*Information given*.
━━━━━━━━━━
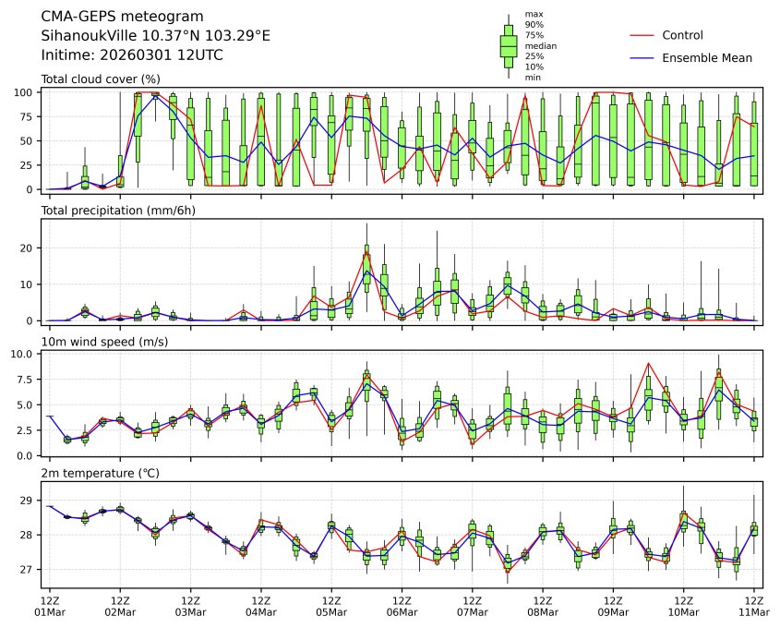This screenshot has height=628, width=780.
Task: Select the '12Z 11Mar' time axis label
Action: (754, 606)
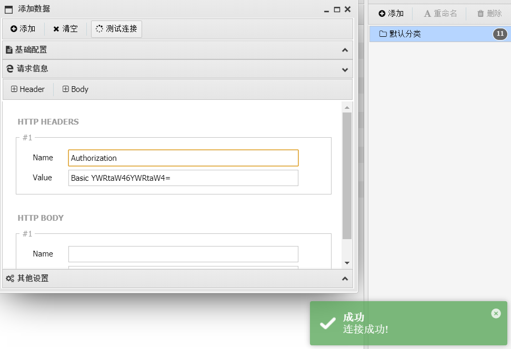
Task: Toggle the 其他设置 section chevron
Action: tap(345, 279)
━━━━━━━━━━
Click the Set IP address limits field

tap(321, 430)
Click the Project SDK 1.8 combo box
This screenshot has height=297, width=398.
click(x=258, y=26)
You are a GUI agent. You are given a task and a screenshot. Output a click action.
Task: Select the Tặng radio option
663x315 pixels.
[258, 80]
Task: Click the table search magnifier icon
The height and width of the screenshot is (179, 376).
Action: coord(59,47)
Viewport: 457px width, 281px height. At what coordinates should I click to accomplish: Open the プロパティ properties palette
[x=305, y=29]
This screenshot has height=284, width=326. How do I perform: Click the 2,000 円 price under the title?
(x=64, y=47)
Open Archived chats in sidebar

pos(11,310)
━━━━━━━━━━
*What is required*. Both end lines included, restate word for word the lines above from the line with "Click the Set IP address limits field" to the line with "Task: Click the table search magnifier icon", and nothing else.

*Finished exercise*.
Click the Set IP address limits field

tap(321, 430)
Click the Project SDK 1.8 combo box
This screenshot has height=297, width=398.
click(x=258, y=26)
You are a GUI agent. You are given a task and a screenshot. Output a click action.
Task: Select the Tặng radio option
663x315 pixels.
[258, 80]
Task: Click the table search magnifier icon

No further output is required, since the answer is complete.